You’re never too old to learn, and in the U.S. it actually gets easier as you enter your autumn years. Financially, anyway. Every state in the union has a university or community college that offers senior citizens free or heavily discounted access to its courses.
That’s a generous offer for a nation whose population of people aged 65 and older is set to more than double over the next 35 years, from 40 million to 89 million. Given there are currently around 20 million students enrolled in colleges across the country at the moment, enrollment day in the year 2050 could have a decidedly gray tinge.
I’m not seriously suggesting teens will one day be outnumbered by their grandparents on our university campuses. But we are on the verge of having the largest population of retirees in the country’s history and, as we’ve never been healthier or wealthier, that will mean a spike in those free course placements.
How do institutions cope with those added numbers? Video conferencing.
Education for Senior Citizens via Video Conference
A potential increase in the number of seniors attending higher education courses brings with it problems around access to lectures and lessons. An aging population is also an increasingly immobile one. Sadly, 13% of Americans aged 65 and older cannot walk more than a quarter of a mile due to physical impairment. For those aged 75 and above the figure dramatically increases to almost 30%.
That makes getting around a university campus–perhaps even getting to one in the first place–a major obstacle to taking advanced classes late in life. In a digital age, however, the solution the problem of both more students and more physically restricted students is to have them attend classes virtually.

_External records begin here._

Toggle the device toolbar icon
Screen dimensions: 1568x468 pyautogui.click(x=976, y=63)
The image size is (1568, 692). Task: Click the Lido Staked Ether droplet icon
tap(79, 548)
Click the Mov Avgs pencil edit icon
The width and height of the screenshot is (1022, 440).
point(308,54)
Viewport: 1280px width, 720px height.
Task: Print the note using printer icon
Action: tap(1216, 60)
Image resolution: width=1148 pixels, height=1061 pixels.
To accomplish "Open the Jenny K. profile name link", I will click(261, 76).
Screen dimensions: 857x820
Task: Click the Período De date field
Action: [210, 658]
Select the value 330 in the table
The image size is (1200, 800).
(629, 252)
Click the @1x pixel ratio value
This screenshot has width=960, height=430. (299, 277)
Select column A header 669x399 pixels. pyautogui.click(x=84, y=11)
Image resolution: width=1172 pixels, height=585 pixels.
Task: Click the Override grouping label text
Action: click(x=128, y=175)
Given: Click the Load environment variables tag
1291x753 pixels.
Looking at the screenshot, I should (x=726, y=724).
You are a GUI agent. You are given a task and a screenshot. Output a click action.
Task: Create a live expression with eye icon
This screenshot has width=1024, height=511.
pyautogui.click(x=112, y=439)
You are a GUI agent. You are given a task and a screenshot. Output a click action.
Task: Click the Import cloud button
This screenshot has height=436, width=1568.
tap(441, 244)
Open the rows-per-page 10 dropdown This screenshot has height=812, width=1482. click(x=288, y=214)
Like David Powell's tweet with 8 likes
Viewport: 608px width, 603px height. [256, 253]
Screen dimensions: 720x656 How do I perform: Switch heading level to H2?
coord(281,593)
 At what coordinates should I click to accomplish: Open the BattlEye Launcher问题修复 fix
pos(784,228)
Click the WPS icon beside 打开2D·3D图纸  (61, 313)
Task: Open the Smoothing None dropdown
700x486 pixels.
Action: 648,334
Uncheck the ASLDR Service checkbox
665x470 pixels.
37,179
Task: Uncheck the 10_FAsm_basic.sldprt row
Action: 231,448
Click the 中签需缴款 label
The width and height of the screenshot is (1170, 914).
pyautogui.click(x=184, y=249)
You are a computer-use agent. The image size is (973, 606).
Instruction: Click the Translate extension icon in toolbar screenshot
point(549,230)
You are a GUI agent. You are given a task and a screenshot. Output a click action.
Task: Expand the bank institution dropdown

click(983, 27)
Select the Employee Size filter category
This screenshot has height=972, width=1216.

Many universities currently offer video recordings of their lectures online for student download, but the dynamics of the all-important tutorial and additional study group lesson are lost within a broadcast-style presentation. Instead, we need a live video conference arrangement that lets seniors pose their questions and participate in real-time discussion.
The Virtual Classroom for Seniors
Video conferencing has already opened up a whole new network of interactions within the curriculums of our elementary and high schools. Connections between remote students and their schoolroom classmates, connections between schools, and connections with off-site experts are now common.
Those same principles can be easily transferred to a university setting to create a new link between the institution and a private home or learning center. The technology is readily available. The off-site senior student needs only an affordable web cam–and affordable now encompasses HD quality cams–and access to an online video calling platform. The teacher inside the tutorial room needs a similar setup, with the possible additional of a second camera or computer so they can simultaneously stream themselves and the students in the classroom.
If the classroom uses a video conferencing system that can carry multiple callers, be it an enterprise grade paid service or a free one like Skype, each remote student can dial in to the same group call and keep everything within a single screen.
Making the Most of a Free Education
The remote video link does ask the teacher or lecturer to split their attention between the students in front of them and those online. Thankfully group video calling means there’s only a single screen to focus on, and it may best to project that image onto a larger display, with a standard HDMI cable, so that the screen can fill the room and be easily seen by students in the classroom, as well as the teacher.
The remote students can, of course, participate in the class from wherever is most convenient, be it at home, at a local senior center, a private room within a public library, or even within a care facility.
The bottom line is that video conferencing can help our aging population stay mentally and socially engaged, and help them continue to contribute to the wider world, including through spirited debate with the generations following them. It may eventually be that every public college and university will one day have dedicated video calling facilities to accommodate an aging student body.